Task set.
- 1) From the policy breakfast summary, reproduce the text starting at "Vernon K. Smith, principal" and ending at "to the survey.".
- 2) List every person named in the policy breakfast summary as presenting at the event.
- 3) Translate this sentence from the policy breakfast summary into Spanish: "Forty-one states and the District of Columbia responded to the survey."

Excerpted passage.
* * *

Presentations Now Available from State Health Research and Policy Interest Group Policy Breakfast

On February 5, 2008, the State Health Research and Policy Interest Group held its third annual Policy Breakfast in conjunction with AcademyHealth’s National Health Policy Conference. The program, designed for individuals working on or interested in state-level health policy and research, focused on the role of states in developing and implementing health information technology (HIT).

Vernon K. Smith, principal at Health Management Associates, began the session by presenting overall findings from a new survey of states, the District of Columbia, and the U.S. territories to better understand the e-health landscape within state governments. The survey was designed to capture state HIT and electronic health information exchange (HIE) activities, challenges that states face in pursuit of these activities, emerging best practices and benefits, current directions, and future goals. Forty-one states and the District of Columbia responded to the survey.

Following the overarching view of state activities, Lori M. Evans, deputy commissioner of the Office of Health Information Technology Transformation
in the New York State Department of Health, presented some background on New York’s HIT strategy and five major policy implications of that strategy. Those implications include:

  • HIT must serve as an underpinning to many other transformative programs and policies with respect to quality, safety, efficiency, affordability and outcomes;
  • HIT building blocks are fundamentally the same regardless of transformative goal and must streamline and coordinate;
  • Major HIT building blocks – organizational, clinical/quality, technical – must co-evolve and advance together in order to realize value;
  • Clinical, quality and public health priorities must drive HIT adoption and common actions among public and private health care sectors; and
  • With respect to the technical building blocks, “cross-sectional interoperability” is necessary to drive policy alignment and value realization for clinicians as well as sustainable transformation.

Finally, Gina Perez, executive director of the Delaware Health Information Network (DHIN), presented information about Delaware’s efforts with health information technology. The vision of the DHIN is to “develop a network to exchange real-time clinical information among all health care providers (office practices, hospitals, labs and diagnostic facilities, etc.) across the state to improve patient outcomes and patient-provider relationships, while reducing service duplication and the rate of increase in health care spending." Her presentation included lessons learned related to governance, planning and implementation, and sustainability.

* * *

Dataset entries.

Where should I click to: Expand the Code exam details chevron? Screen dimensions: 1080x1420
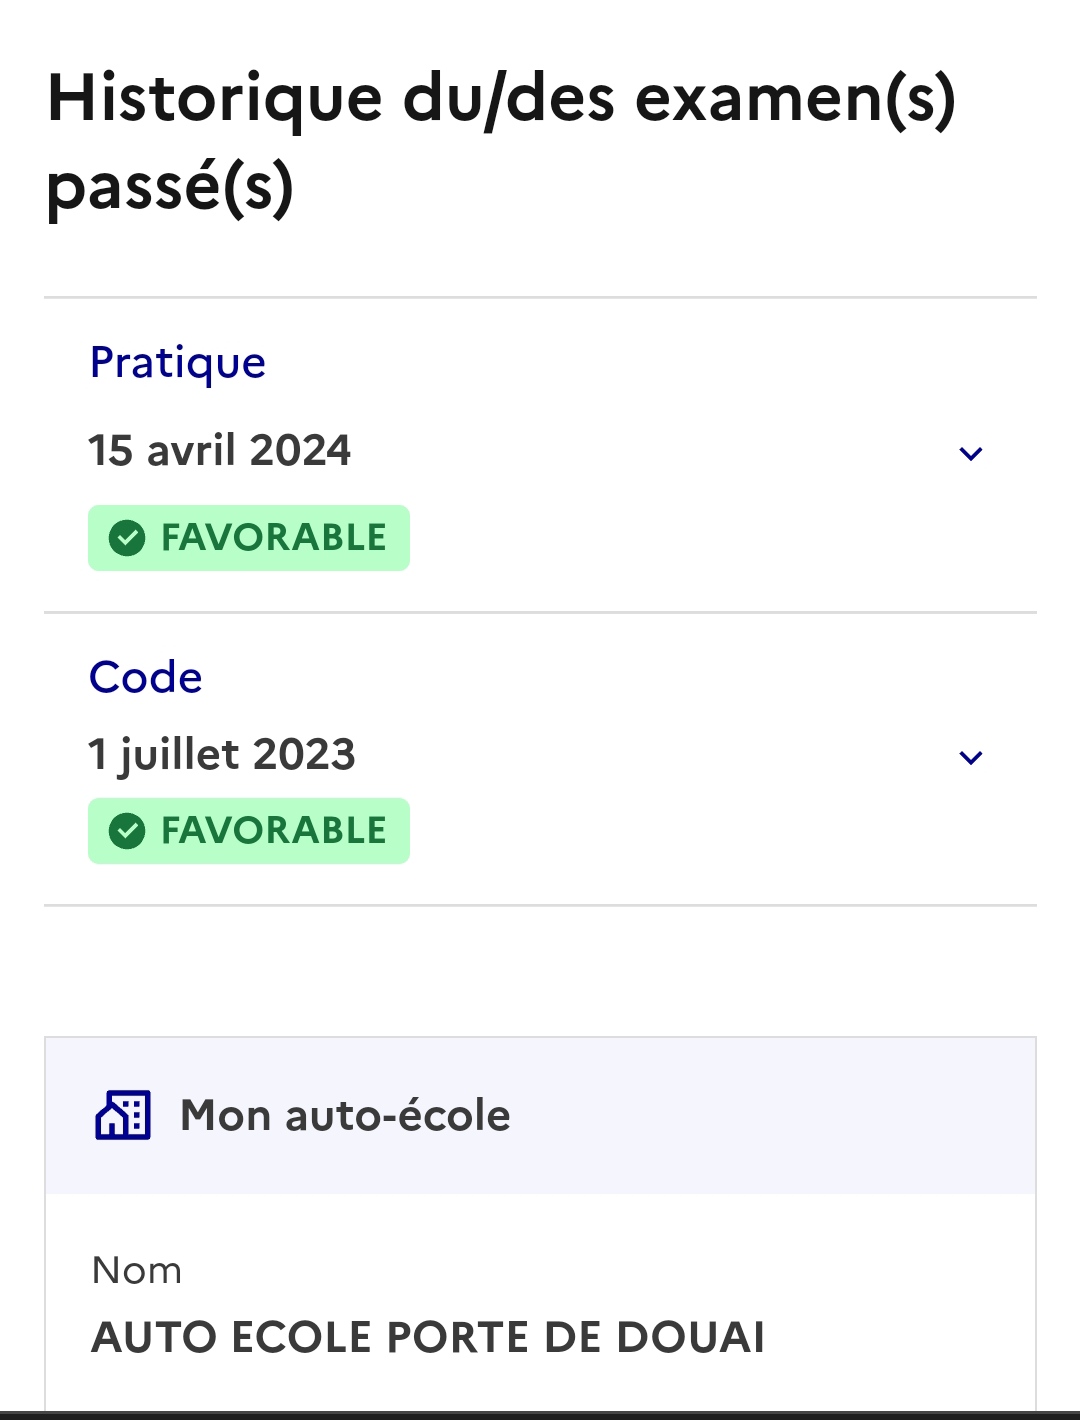pyautogui.click(x=970, y=758)
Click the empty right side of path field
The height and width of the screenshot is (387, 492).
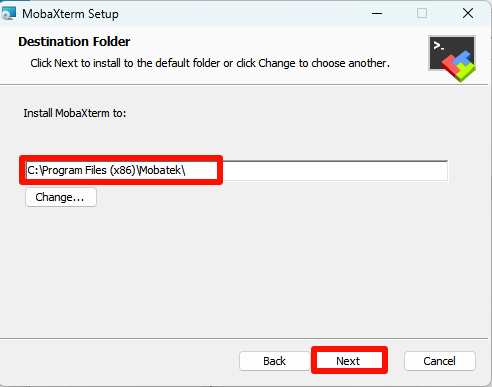[x=335, y=171]
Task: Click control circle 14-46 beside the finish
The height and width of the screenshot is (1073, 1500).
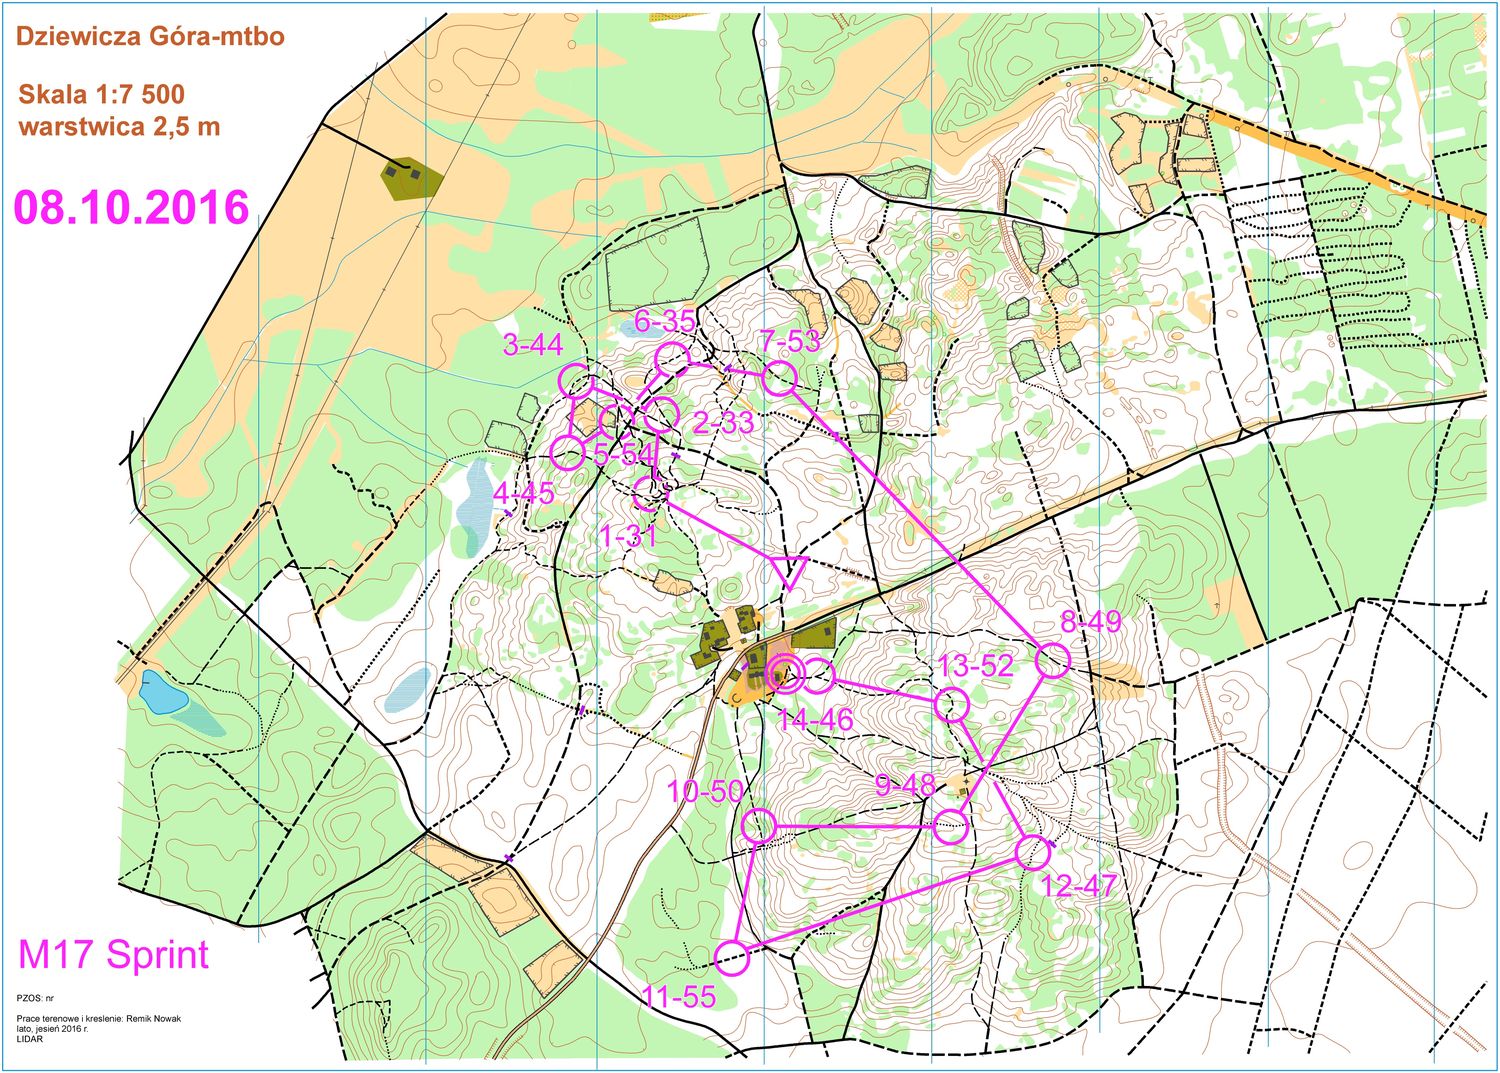Action: coord(818,677)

* * *

Solutions for each task.
- 1)
Vernon K. Smith, principal at Health Management Associates, began the session by presenting overall findings from a new survey of states, the District of Columbia, and the U.S. territories to better understand the e-health landscape within state governments. The survey was designed to capture state HIT and electronic health information exchange (HIE) activities, challenges that states face in pursuit of these activities, emerging best practices and benefits, current directions, and future goals. Forty-one states and the District of Columbia responded to the survey.

- 2)
Vernon K. Smith
Lori M. Evans
Gina Perez

- 3) Cuarenta y un estados y el Distrito de Columbia respondieron a la encuesta.